*** RECORD EXTRACTS

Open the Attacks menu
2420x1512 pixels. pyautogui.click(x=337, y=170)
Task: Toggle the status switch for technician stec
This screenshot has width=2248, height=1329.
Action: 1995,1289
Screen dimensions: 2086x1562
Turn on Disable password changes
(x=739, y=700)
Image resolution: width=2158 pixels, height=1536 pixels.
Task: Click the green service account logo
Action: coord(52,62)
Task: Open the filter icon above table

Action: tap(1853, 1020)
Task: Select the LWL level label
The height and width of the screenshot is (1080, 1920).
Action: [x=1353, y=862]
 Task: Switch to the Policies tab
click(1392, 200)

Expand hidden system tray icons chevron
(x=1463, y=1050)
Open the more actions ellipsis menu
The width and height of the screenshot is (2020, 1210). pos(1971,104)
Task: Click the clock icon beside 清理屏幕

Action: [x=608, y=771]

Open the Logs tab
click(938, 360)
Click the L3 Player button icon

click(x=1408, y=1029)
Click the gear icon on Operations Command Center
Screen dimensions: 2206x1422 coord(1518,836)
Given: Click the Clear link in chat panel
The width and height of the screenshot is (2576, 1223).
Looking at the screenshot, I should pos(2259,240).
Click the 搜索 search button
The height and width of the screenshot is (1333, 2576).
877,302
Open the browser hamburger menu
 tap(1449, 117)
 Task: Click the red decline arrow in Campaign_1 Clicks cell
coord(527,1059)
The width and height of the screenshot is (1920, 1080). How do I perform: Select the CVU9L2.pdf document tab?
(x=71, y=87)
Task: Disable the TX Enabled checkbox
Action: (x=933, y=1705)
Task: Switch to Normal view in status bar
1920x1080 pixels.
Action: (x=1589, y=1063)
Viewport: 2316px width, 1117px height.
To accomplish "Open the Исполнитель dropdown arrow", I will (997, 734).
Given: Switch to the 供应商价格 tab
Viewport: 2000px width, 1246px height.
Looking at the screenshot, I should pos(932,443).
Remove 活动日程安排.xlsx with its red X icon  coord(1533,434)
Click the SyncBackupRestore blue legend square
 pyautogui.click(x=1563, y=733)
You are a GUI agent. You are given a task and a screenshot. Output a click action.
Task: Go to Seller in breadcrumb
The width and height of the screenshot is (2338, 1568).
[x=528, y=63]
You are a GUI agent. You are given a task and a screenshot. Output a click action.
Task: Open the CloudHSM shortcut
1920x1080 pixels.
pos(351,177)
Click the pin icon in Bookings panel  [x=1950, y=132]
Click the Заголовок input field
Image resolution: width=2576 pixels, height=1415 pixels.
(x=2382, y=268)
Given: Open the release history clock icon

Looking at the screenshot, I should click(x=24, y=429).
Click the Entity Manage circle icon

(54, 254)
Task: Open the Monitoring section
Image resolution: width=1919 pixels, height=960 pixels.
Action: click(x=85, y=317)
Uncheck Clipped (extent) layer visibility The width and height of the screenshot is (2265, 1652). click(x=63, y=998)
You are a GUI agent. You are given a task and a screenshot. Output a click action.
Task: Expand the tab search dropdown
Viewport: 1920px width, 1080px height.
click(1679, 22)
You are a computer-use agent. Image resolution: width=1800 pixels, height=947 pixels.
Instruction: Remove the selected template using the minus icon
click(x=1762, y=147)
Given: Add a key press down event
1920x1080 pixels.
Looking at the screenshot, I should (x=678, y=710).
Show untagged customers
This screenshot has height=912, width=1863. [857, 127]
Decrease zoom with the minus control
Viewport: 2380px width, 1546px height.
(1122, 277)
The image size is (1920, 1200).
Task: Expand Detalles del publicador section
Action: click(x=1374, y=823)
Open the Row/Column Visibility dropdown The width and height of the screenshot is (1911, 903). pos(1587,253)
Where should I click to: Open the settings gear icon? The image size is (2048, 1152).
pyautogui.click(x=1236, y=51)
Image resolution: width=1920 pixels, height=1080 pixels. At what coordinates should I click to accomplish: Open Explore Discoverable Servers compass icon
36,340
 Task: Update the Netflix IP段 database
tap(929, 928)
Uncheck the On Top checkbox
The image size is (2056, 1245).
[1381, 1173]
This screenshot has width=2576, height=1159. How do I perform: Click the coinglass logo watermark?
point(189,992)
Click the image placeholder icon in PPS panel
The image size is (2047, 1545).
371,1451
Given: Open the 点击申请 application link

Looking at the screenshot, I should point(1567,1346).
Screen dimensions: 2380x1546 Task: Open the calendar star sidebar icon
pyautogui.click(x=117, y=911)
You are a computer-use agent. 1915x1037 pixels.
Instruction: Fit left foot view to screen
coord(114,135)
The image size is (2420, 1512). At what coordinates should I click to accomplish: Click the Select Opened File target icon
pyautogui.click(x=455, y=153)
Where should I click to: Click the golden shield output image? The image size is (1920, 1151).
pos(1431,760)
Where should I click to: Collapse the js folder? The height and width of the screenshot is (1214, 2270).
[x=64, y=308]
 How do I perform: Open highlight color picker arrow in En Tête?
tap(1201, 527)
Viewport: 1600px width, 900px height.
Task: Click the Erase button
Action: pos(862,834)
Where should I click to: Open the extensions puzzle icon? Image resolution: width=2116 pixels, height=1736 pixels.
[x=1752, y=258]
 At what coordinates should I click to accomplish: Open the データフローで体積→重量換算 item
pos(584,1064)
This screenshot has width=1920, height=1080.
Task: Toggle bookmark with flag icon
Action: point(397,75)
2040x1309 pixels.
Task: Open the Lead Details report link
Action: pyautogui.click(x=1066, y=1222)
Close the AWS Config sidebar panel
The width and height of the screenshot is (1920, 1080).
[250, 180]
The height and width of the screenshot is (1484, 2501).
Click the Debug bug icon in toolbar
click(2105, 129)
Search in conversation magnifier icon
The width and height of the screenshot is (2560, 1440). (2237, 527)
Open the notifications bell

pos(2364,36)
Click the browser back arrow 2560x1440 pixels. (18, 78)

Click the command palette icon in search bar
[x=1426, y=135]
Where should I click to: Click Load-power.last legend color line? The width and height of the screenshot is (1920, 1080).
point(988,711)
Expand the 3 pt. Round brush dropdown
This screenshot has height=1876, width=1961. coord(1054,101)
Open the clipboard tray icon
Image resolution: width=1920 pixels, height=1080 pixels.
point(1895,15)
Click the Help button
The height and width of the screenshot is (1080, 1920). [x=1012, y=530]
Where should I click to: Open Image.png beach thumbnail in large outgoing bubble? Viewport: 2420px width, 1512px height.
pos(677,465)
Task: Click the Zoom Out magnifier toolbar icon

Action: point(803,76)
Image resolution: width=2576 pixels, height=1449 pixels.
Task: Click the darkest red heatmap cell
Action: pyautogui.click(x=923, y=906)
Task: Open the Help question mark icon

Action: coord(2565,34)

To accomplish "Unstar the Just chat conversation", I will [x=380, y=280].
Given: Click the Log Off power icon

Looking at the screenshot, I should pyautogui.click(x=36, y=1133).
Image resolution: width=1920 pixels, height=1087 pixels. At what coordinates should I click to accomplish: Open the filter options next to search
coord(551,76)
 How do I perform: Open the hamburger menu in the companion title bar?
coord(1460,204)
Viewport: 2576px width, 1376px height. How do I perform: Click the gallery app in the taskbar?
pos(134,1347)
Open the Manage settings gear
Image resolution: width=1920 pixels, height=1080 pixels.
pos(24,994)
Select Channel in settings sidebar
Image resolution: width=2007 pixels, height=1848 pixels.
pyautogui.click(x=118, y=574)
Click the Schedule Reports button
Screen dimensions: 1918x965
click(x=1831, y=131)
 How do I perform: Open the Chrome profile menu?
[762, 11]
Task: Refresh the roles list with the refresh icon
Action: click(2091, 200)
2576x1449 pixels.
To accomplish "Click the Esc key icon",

******

TASK GOAL -
The answer must be an exact copy of every record above.

WRITTEN RESPONSE -
Open the Attacks menu
2420x1512 pixels. pyautogui.click(x=337, y=170)
Task: Toggle the status switch for technician stec
This screenshot has width=2248, height=1329.
Action: 1995,1289
Screen dimensions: 2086x1562
Turn on Disable password changes
(x=739, y=700)
Image resolution: width=2158 pixels, height=1536 pixels.
Task: Click the green service account logo
Action: coord(52,62)
Task: Open the filter icon above table

Action: tap(1853, 1020)
Task: Select the LWL level label
The height and width of the screenshot is (1080, 1920).
Action: [x=1353, y=862]
 Task: Switch to the Policies tab
click(1392, 200)

Expand hidden system tray icons chevron
(x=1463, y=1050)
Open the more actions ellipsis menu
The width and height of the screenshot is (2020, 1210). pos(1971,104)
Task: Click the clock icon beside 清理屏幕

Action: [x=608, y=771]

Open the Logs tab
click(938, 360)
Click the L3 Player button icon

click(x=1408, y=1029)
Click the gear icon on Operations Command Center
Screen dimensions: 2206x1422 coord(1518,836)
Given: Click the Clear link in chat panel
The width and height of the screenshot is (2576, 1223).
Looking at the screenshot, I should pos(2259,240).
Click the 搜索 search button
The height and width of the screenshot is (1333, 2576).
877,302
Open the browser hamburger menu
 tap(1449, 117)
 Task: Click the red decline arrow in Campaign_1 Clicks cell
coord(527,1059)
The width and height of the screenshot is (1920, 1080). How do I perform: Select the CVU9L2.pdf document tab?
(x=71, y=87)
Task: Disable the TX Enabled checkbox
Action: (x=933, y=1705)
Task: Switch to Normal view in status bar
1920x1080 pixels.
Action: (x=1589, y=1063)
Viewport: 2316px width, 1117px height.
To accomplish "Open the Исполнитель dropdown arrow", I will (997, 734).
Given: Switch to the 供应商价格 tab
Viewport: 2000px width, 1246px height.
Looking at the screenshot, I should pos(932,443).
Remove 活动日程安排.xlsx with its red X icon  coord(1533,434)
Click the SyncBackupRestore blue legend square
 pyautogui.click(x=1563, y=733)
You are a GUI agent. You are given a task and a screenshot. Output a click action.
Task: Go to Seller in breadcrumb
The width and height of the screenshot is (2338, 1568).
[x=528, y=63]
You are a GUI agent. You are given a task and a screenshot. Output a click action.
Task: Open the CloudHSM shortcut
1920x1080 pixels.
pos(351,177)
Click the pin icon in Bookings panel  [x=1950, y=132]
Click the Заголовок input field
Image resolution: width=2576 pixels, height=1415 pixels.
(x=2382, y=268)
Given: Open the release history clock icon

Looking at the screenshot, I should click(x=24, y=429).
Click the Entity Manage circle icon

(54, 254)
Task: Open the Monitoring section
Image resolution: width=1919 pixels, height=960 pixels.
Action: click(x=85, y=317)
Uncheck Clipped (extent) layer visibility The width and height of the screenshot is (2265, 1652). click(x=63, y=998)
You are a GUI agent. You are given a task and a screenshot. Output a click action.
Task: Expand the tab search dropdown
Viewport: 1920px width, 1080px height.
click(1679, 22)
You are a computer-use agent. Image resolution: width=1800 pixels, height=947 pixels.
Instruction: Remove the selected template using the minus icon
click(x=1762, y=147)
Given: Add a key press down event
1920x1080 pixels.
Looking at the screenshot, I should (x=678, y=710).
Show untagged customers
This screenshot has height=912, width=1863. [857, 127]
Decrease zoom with the minus control
Viewport: 2380px width, 1546px height.
(1122, 277)
The image size is (1920, 1200).
Task: Expand Detalles del publicador section
Action: click(x=1374, y=823)
Open the Row/Column Visibility dropdown The width and height of the screenshot is (1911, 903). pos(1587,253)
Where should I click to: Open the settings gear icon? The image size is (2048, 1152).
pyautogui.click(x=1236, y=51)
Image resolution: width=1920 pixels, height=1080 pixels. At what coordinates should I click to accomplish: Open Explore Discoverable Servers compass icon
36,340
 Task: Update the Netflix IP段 database
tap(929, 928)
Uncheck the On Top checkbox
The image size is (2056, 1245).
[1381, 1173]
This screenshot has width=2576, height=1159. How do I perform: Click the coinglass logo watermark?
point(189,992)
Click the image placeholder icon in PPS panel
The image size is (2047, 1545).
371,1451
Given: Open the 点击申请 application link

Looking at the screenshot, I should point(1567,1346).
Screen dimensions: 2380x1546 Task: Open the calendar star sidebar icon
pyautogui.click(x=117, y=911)
You are a computer-use agent. 1915x1037 pixels.
Instruction: Fit left foot view to screen
coord(114,135)
The image size is (2420, 1512). At what coordinates should I click to accomplish: Click the Select Opened File target icon
pyautogui.click(x=455, y=153)
Where should I click to: Click the golden shield output image? The image size is (1920, 1151).
pos(1431,760)
Where should I click to: Collapse the js folder? The height and width of the screenshot is (1214, 2270).
[x=64, y=308]
 How do I perform: Open highlight color picker arrow in En Tête?
tap(1201, 527)
Viewport: 1600px width, 900px height.
Task: Click the Erase button
Action: pos(862,834)
Where should I click to: Open the extensions puzzle icon? Image resolution: width=2116 pixels, height=1736 pixels.
[x=1752, y=258]
 At what coordinates should I click to accomplish: Open the データフローで体積→重量換算 item
pos(584,1064)
This screenshot has width=1920, height=1080.
Task: Toggle bookmark with flag icon
Action: point(397,75)
2040x1309 pixels.
Task: Open the Lead Details report link
Action: pyautogui.click(x=1066, y=1222)
Close the AWS Config sidebar panel
The width and height of the screenshot is (1920, 1080).
[250, 180]
The height and width of the screenshot is (1484, 2501).
Click the Debug bug icon in toolbar
click(2105, 129)
Search in conversation magnifier icon
The width and height of the screenshot is (2560, 1440). (2237, 527)
Open the notifications bell

pos(2364,36)
Click the browser back arrow 2560x1440 pixels. (18, 78)

Click the command palette icon in search bar
[x=1426, y=135]
Where should I click to: Click Load-power.last legend color line? The width and height of the screenshot is (1920, 1080).
point(988,711)
Expand the 3 pt. Round brush dropdown
This screenshot has height=1876, width=1961. coord(1054,101)
Open the clipboard tray icon
Image resolution: width=1920 pixels, height=1080 pixels.
point(1895,15)
Click the Help button
The height and width of the screenshot is (1080, 1920). [x=1012, y=530]
Where should I click to: Open Image.png beach thumbnail in large outgoing bubble? Viewport: 2420px width, 1512px height.
pos(677,465)
Task: Click the Zoom Out magnifier toolbar icon

Action: point(803,76)
Image resolution: width=2576 pixels, height=1449 pixels.
Task: Click the darkest red heatmap cell
Action: pyautogui.click(x=923, y=906)
Task: Open the Help question mark icon

Action: coord(2565,34)

To accomplish "Unstar the Just chat conversation", I will [x=380, y=280].
Given: Click the Log Off power icon

Looking at the screenshot, I should pyautogui.click(x=36, y=1133).
Image resolution: width=1920 pixels, height=1087 pixels. At what coordinates should I click to accomplish: Open the filter options next to search
coord(551,76)
 How do I perform: Open the hamburger menu in the companion title bar?
coord(1460,204)
Viewport: 2576px width, 1376px height. How do I perform: Click the gallery app in the taskbar?
pos(134,1347)
Open the Manage settings gear
Image resolution: width=1920 pixels, height=1080 pixels.
pos(24,994)
Select Channel in settings sidebar
Image resolution: width=2007 pixels, height=1848 pixels.
pyautogui.click(x=118, y=574)
Click the Schedule Reports button
Screen dimensions: 1918x965
click(x=1831, y=131)
 How do I perform: Open the Chrome profile menu?
[762, 11]
Task: Refresh the roles list with the refresh icon
Action: click(2091, 200)
2576x1449 pixels.
To accomplish "Click the Esc key icon",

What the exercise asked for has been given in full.